Not sure which leathers you have, but in a Dressage saddle its super easy to just pop the leather down so you don't have to reach so far.
I am short, with very short legs, and am able to get on most horses by putting the stirrups down to get on from the ground.
Kayty unfortunately in a western saddle the stirrup leathers or fenders as we call them are next to impossible to readjust once on the horse. Most of them have a sliding mechanism with a steel plate that has one or two catchers that you slip into the correct holes then slide the plate over......there have been many times I've wished for the English buckle leathers!
     
    03-04-2013, 12:46 PM
  #15
Trained
The ones with the steel plates are more difficult to readjust. The ones with the buckle are easier.
Critter sitter likes this.
     
    03-04-2013, 12:51 PM
  #16
Banned
Quote:
Originally Posted by Corporal    
The ones with the steel plates are more difficult to readjust. The ones with the buckle are easier.
I've never seen a western saddle with buckles on the fenders! Interesting! I'm a big believer in being able to mount your horse from the ground! I'm 5' (and maybe 1/2") and my horse is 15.1hh and I mount from the ground without dropping a stirrup. My horse has to stand still no matter what because once my toe is up there - there is absolutely no tolerance for moving around as I am too short to hop around with a fidgety horse;).

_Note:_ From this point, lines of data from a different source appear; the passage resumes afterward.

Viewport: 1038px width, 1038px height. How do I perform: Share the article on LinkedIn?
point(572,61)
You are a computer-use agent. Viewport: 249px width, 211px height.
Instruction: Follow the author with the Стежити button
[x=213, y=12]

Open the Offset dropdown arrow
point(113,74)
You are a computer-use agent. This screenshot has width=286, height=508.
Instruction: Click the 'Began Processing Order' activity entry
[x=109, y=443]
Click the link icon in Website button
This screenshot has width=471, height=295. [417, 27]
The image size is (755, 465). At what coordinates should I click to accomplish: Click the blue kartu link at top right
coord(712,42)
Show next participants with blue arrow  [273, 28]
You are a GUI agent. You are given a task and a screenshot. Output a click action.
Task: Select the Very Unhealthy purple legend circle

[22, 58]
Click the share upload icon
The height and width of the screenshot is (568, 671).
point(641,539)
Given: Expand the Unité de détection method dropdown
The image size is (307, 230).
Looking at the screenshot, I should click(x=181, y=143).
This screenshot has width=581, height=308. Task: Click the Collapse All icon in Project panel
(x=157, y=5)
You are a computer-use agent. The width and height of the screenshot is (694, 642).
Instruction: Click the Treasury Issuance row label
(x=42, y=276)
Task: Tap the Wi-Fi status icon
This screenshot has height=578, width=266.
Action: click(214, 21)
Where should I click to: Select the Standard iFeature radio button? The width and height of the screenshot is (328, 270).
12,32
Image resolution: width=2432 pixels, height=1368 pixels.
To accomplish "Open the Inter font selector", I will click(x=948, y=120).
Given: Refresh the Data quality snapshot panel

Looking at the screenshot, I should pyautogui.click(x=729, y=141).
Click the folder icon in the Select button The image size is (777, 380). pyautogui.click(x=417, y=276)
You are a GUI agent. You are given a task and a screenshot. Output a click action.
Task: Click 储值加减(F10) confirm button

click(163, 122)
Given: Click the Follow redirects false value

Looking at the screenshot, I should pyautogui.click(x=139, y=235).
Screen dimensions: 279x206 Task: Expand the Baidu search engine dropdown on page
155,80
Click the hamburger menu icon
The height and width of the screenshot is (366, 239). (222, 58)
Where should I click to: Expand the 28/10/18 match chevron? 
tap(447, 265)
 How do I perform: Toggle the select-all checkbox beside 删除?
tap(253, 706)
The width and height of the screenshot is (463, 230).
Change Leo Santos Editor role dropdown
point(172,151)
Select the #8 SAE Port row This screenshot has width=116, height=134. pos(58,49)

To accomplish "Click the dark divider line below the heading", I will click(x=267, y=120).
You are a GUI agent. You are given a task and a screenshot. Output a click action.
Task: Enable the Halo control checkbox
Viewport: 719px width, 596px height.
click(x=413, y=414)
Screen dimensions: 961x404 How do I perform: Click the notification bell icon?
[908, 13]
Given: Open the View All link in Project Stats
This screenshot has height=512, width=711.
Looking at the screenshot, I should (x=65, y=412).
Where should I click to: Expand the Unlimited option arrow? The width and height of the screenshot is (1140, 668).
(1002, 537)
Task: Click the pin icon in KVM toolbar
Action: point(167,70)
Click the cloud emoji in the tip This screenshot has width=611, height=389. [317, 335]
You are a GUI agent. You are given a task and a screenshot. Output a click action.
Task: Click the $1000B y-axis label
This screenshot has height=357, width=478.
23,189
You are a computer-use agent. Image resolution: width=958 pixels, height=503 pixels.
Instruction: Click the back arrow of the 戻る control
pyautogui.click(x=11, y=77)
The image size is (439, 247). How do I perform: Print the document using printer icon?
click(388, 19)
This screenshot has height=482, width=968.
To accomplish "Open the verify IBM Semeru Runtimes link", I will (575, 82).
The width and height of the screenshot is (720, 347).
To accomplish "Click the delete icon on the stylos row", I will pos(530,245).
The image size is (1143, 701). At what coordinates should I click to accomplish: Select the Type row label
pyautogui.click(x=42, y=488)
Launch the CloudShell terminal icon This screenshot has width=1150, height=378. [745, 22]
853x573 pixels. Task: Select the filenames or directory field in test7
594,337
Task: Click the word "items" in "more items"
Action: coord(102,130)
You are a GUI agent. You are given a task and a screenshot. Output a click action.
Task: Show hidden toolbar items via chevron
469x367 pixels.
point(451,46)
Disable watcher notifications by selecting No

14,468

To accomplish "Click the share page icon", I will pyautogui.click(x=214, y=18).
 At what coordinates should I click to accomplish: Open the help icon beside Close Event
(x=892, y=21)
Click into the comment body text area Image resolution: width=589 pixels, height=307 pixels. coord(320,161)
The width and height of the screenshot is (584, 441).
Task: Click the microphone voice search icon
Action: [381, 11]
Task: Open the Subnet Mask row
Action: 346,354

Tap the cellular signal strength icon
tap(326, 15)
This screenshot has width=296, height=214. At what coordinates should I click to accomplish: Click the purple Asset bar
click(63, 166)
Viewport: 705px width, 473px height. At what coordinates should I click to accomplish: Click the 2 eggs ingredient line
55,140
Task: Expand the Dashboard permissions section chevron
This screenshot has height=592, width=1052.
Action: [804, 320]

My old BO is 65 and has arthritis in his knees and hips and still mounts like a pro!
Corporal likes this.
     
    03-04-2013, 12:56 PM
  #17
Trained
Not at home, but I'll try to take a picture this week and post it. I have two western saddles with a double buckle. My students could lower the stirrup and readjust from the saddle. I don't recommend the saddles, per se, bc they were cheap, but I am sure that if you order a new Western saddle you could ask for this as an option.
Critter sitter and Muppetgirl like this.
     
    03-04-2013, 01:07 PM
  #18
Weanling
I think most of the members of our cow horse club would agree that mounting from a mouting block is easier on the horse and rider than getting on from the ground especially if some of us haven't retained our girlish figures from 30 or 40 years ago. I know I have used a mounting block for the last few years thinking I was being kinder to my horse.It was a shock to me when I tried mounting from the ground last week after the rules came out and found that not only did I have a lot of trouble reaching the stiurrup but I didnt really have the strength to lift myself up in the saddle. Perhaps mounting from the ground is a skill that one loses if it is not being used. I have already started the exercises that were suggested and am just keeping my fingers crossed that I will not embarass myself when it comes time to mount my horse in front of the committee.
     
    03-04-2013, 01:18 PM
  #19
Showing
Seems to me this is one way to eliminate older riders. It's time you stepped up to the plate and tell the powers that be that the pull on the saddle is painful for the horse. And why the emergency dismount? I could see a compulsory helmet rule but these are ludicrous rules.
Corporal and Palomine like this.
     
    03-04-2013, 01:22 PM
  #20
Trained
If so, that's really mean. Who do you think can afford to do these things, we older riders or the ones just out of college with heavy debt?!?!?